Historical Society Museum
The Historical Society Museum is located in the Bingara's oldest hotel (c 1860).The Post Office Hotel was one of the first 10 buildings in Bingara. There is an extenseive photo collection on display inside while various horse-drawn equipment and other farming implements are displayed on the grounds.
The Chinese cemetery is 25 km south of Bingara.It is still enclosed by a post and rail fence.
Copeton Lake is 60km east of Bingara and has ideal conditions for water sports.
Upper Bingara Goldfields
Upper Bingara Goldfields features remains dating from the gold rush days.
Walcha (pop. 1700) is on the eastern slopes of the Great Dividing Range and was first settled in 1832. John Oxley camped here on his 1818 expedition.
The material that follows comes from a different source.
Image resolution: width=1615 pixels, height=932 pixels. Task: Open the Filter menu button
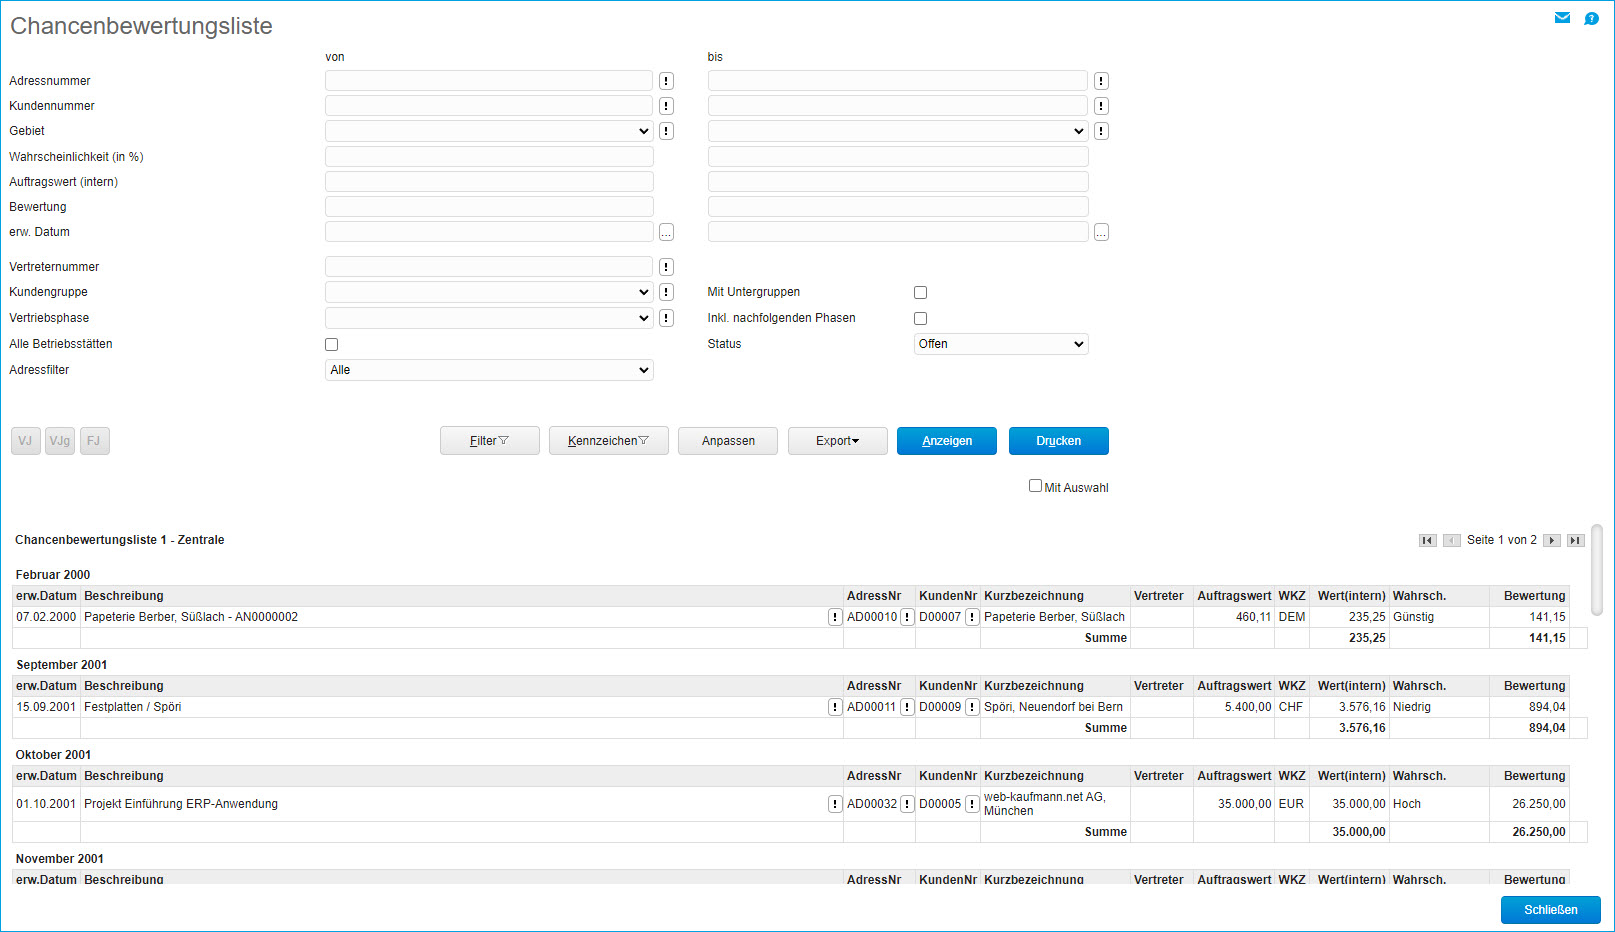click(x=489, y=441)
The wooded hills and valleys were the first part of the New England Tableland to be explored.
Werrikimbe National Park
35,200ha.Werrikimbe National Park, on the eastern edge of the New England Plateau, was established in 1976 and extended in 1982. The plateau is deeply indented by the valleys of the Hastings River and its tributaries. It is an impressive wilderness area, with waterfalls, gorges and expanses of rain forest.There are attractive trails for bush walking.
Address: 188W North Street, Walcha, NSW 2354, Australia
Entrance fee in AUD: Adult $3.00, Child $2.00
Useful tips: Access from Oxley Highway between Walcha and Wauchope; tracks from Walcha along eastern boundary of park. Adult and child fees are for camping only and apply per night.
Near Walcha is Oxley Wild Rivers National Park, with its spectacular waterfalls and viewpoints (Armidale). Woko National Parks is also nearby.